A binary heap also has better locality of reference, because you have more chances of a cache hit, especially when you're near the root. The Fibonacci heap, in contrast, keeps a number of pointers to memory locations that are all allocated on-the-go and possibly very far apart. If the binary heap is implemented as a B-heap, as described by PHK , it can be made even faster.
My point is: please benchmark. Always benchmark. "Stupid" algorithms and data structures may work much better for your case than you would have thought. Programmers are notoriously bad at finding the real bottlenecks... so please benchmark and profile. Fibonacci heaps, AVL trees, KMP, Coppersmith-Winograd, these are all little works of art and theoretically great solutions. With big data, they will perform better than more naive solutions. But that big data doesn't happen as often as you might think. Computers are weird, have too many quirks, and their operation will surprise you, no matter how skilled you are. So profile your programs.
"The asymptotically best algorithms frequently turn out to be worst on all problems for which they are used." — D. G. CANTOR and H. ZASSENHAUS (1981)
(250 is peanut-sized in cryptography, number theory or computer algebra, and asymptotically fast matrix multiplication is very much useful in practice in those domains.)
Strassen multiplication usually starts to win over classical multiplication already for matrices with a few hundred rows (in special circumstances, it is even superior for 2x2 matrices).
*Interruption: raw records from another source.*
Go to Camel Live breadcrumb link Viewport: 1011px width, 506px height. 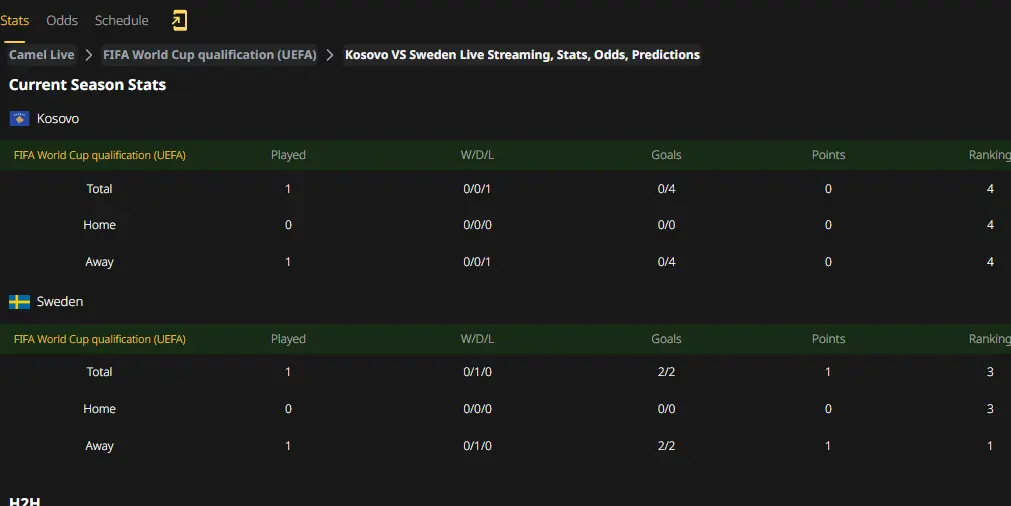(41, 55)
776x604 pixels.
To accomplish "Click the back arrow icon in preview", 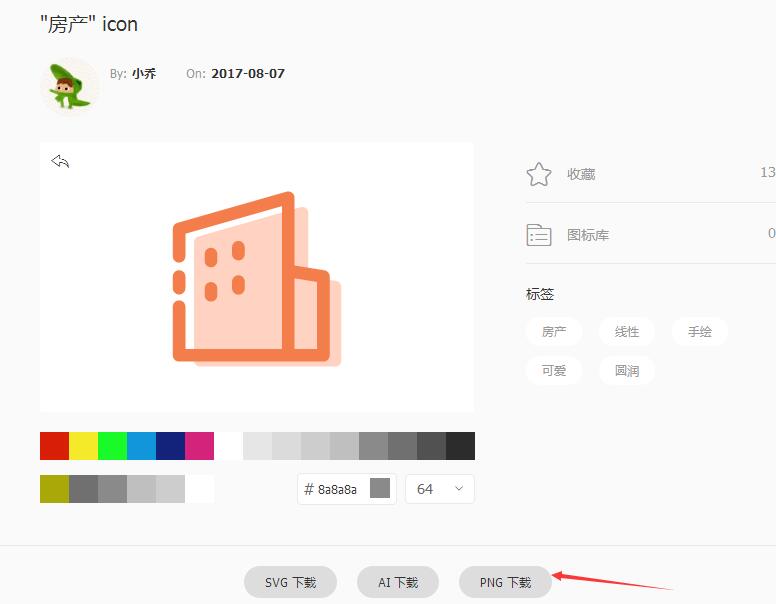I will (x=60, y=161).
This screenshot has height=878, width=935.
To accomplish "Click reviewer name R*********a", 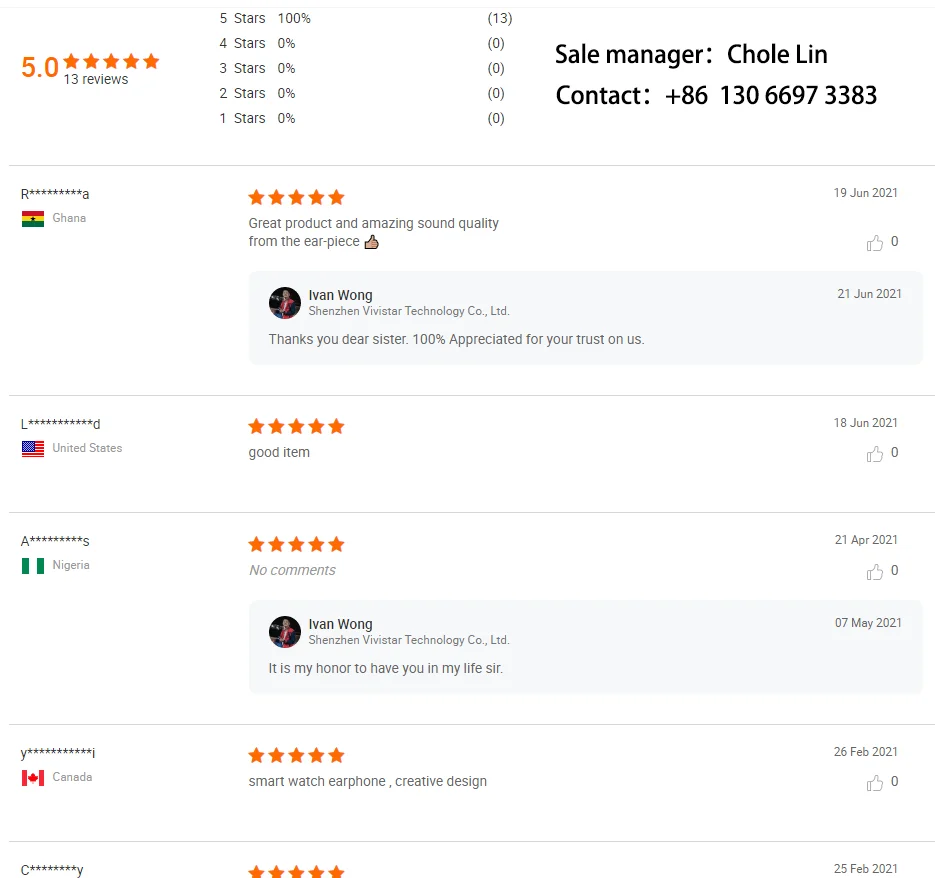I will 55,194.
The Coppersmith–Winograd algorithm, on the other hand, is probably "strictly of theoretical interest" for the time being...
- expected portfolio mean & variance
- optimizing mean-variance subject to a risk budget (following Markowitz portfolio theory), etc.
would all entail operating on the n×n covariance matrix, which is typically dense. If your universe is the Russell 1000, S&P 500, etc, then n will be significantly larger than 250.
And yes, I was thinking that it was the "sparse" nature of typical large matrices that makes them impractical.
See this StackOverflow question for some nice insights: https://stackoverflow.com/questions/504823/has-anyone-actual...
Also I would point out that as computers get faster things that were suboptimal before become feasible and begin to outperform the tricks people used before. A good example would be spellchecking, which had to be done using a wide array of cleverness but now we can just throw tons of computing power at it and get better results.
An explanation of why it's useful in practice is again totally besides the point - and really would be taken to be rather insulting by many researchers - the motivations are often largely theoretical.
As a case in point, the fibonacci queue noted by OP was motivated by reducing the theoretical worst-case asymptotic complexity of Dijkstra's algorithm, and does that very - no benefit intended at all for normal programmers.
If people do not know what big-O means, that's their own problem. The algorithms people do their research, and their papers are published in the context of an informed reader - if someone does not know the definition of big-O and make mistakes based on it, the time wasted by them is probably their own fault.
In the case of this article, it seems as though the code originally ran in 200ms. This seems like a very acceptable amount - and one that would be improved more by using an algorithm like A* with decent heuristics than by simply trying to do the same work in less time.
In the average case you do the expensive median of medians on a small fraction of the data and so only pay a few percent average penalty. And in the worst case you still get n log(n) performance.
Of course, shuffling is still potentially helpful because ascending/descending order is often common in many applications.
What changes is that one very common permutation of data (ascending data) does not have O(n * 2) performance.
I'm not sure what you mean by deterministic shuffling. Shuffling is supposed to be random, and therefore non-deterministic. In practice, you'd probably use a pseudorandom function to implement shuffling, but the goal of pseudorandom functions is to be indistinguishable from random functions, so that detail shouldn't matter.
Probably what you meant was that shuffling makes the worst case very unlikely.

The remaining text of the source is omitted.